▸ **Data records**

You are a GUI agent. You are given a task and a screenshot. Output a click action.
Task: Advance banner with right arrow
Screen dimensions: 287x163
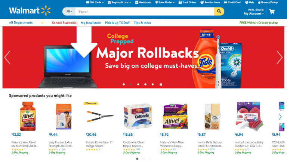[280, 57]
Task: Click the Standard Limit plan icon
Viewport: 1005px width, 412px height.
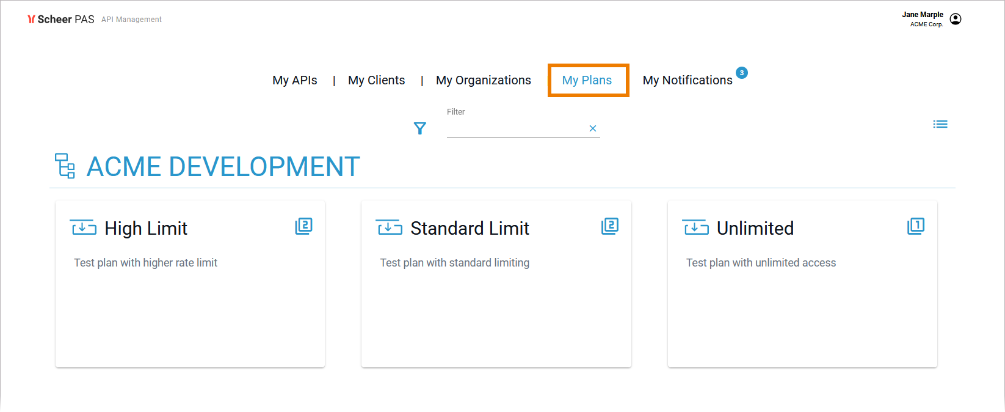Action: 389,228
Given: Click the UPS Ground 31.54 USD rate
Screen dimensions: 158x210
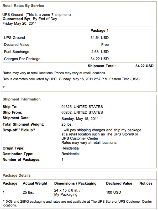Looking at the screenshot, I should click(x=99, y=38).
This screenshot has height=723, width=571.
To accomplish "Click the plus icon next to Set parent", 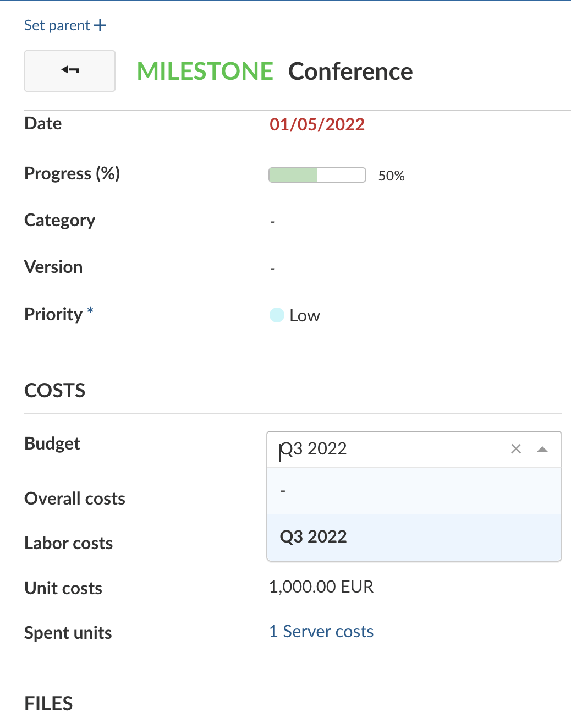I will click(x=100, y=25).
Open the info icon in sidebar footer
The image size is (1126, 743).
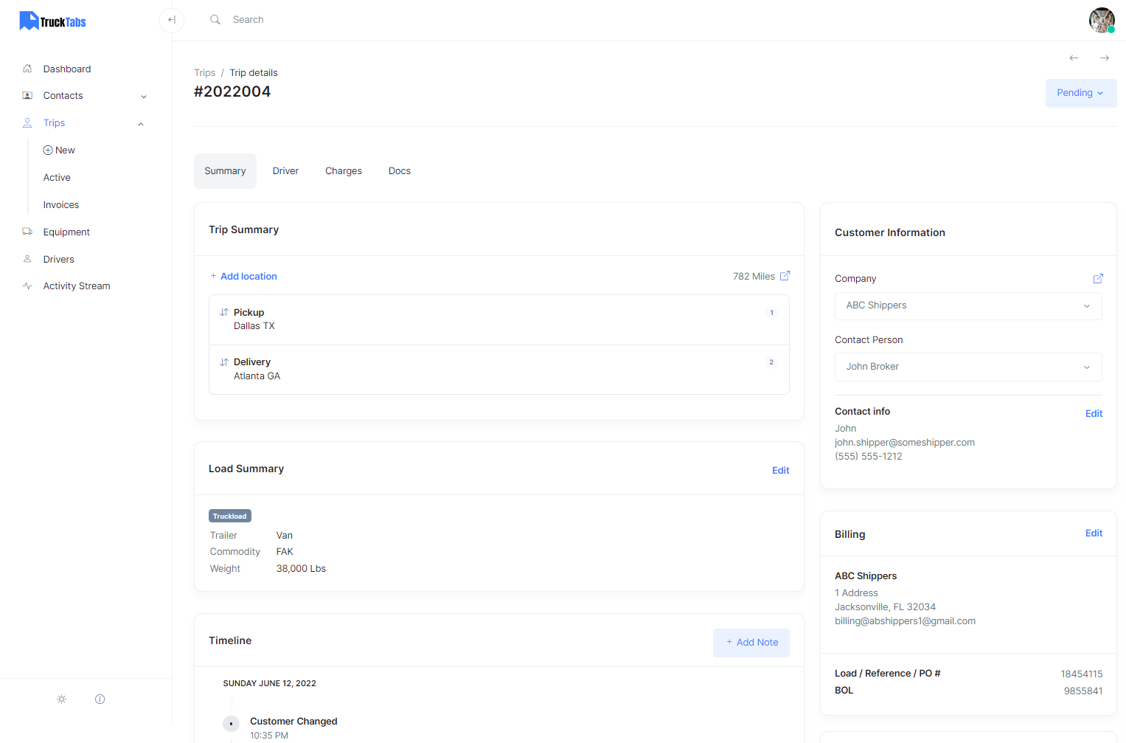click(x=100, y=699)
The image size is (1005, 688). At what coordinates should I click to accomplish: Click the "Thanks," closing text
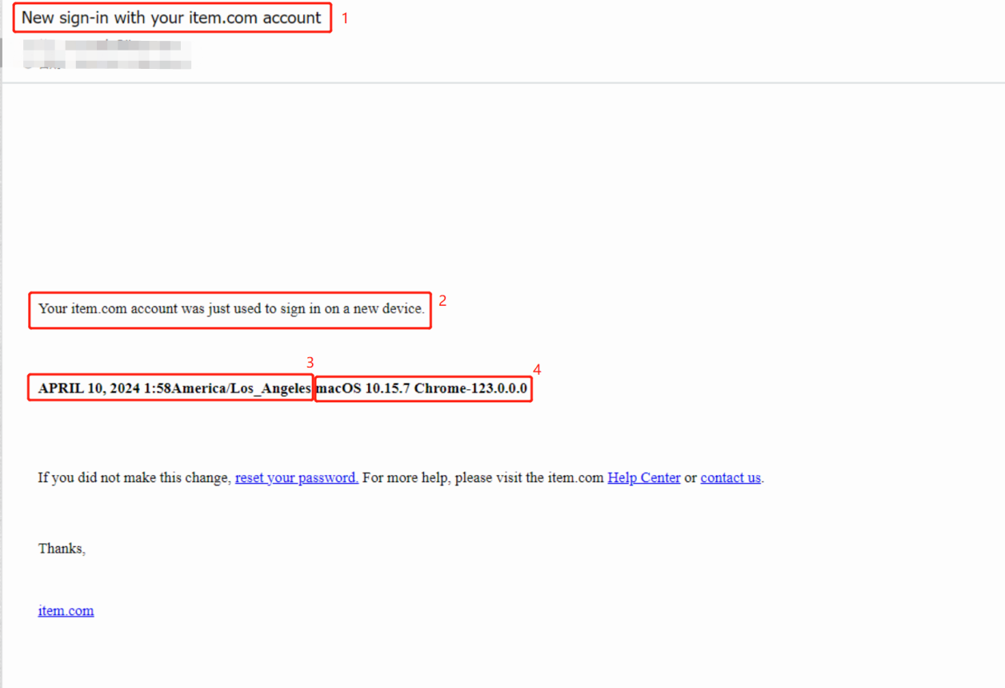click(x=62, y=549)
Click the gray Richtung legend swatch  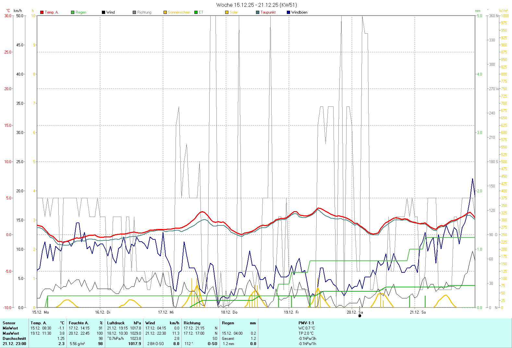click(x=134, y=12)
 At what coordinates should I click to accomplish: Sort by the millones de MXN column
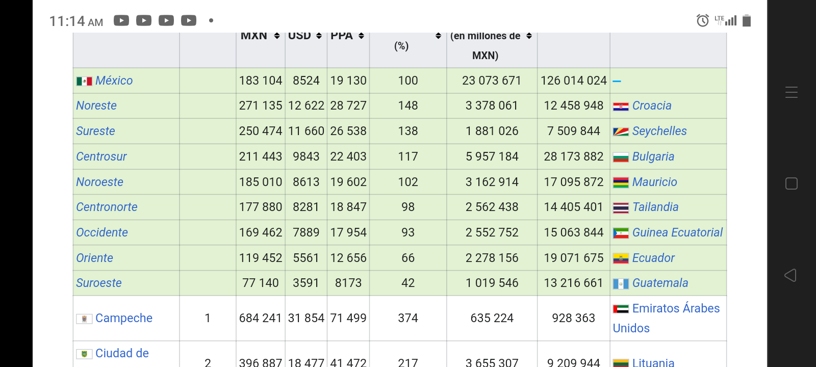click(x=529, y=36)
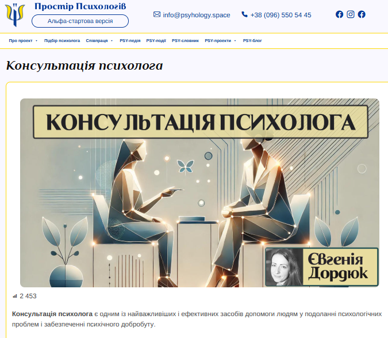Open the Instagram icon in header

[x=351, y=14]
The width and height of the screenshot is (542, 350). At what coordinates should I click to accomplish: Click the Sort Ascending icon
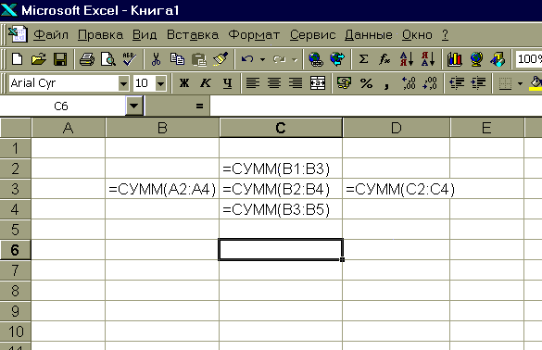407,59
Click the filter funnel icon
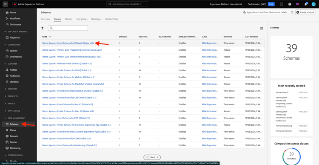 43,28
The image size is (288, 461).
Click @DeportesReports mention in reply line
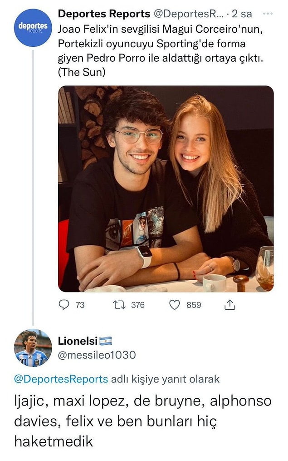click(x=61, y=379)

▸ **Activity**
Output exactly the span of lines from the top of the listing through the line holding "Given: Click the UPS Ground 31.54 USD rate", and leave every picture out.

▸ **Solved exercise**
You are a GUI agent. You are given a task and a screenshot. Output a click action.
Task: Advance banner with right arrow
Screen dimensions: 287x163
[280, 57]
Task: Click the Standard Limit plan icon
Viewport: 1005px width, 412px height.
Action: 389,228
Given: Click the UPS Ground 31.54 USD rate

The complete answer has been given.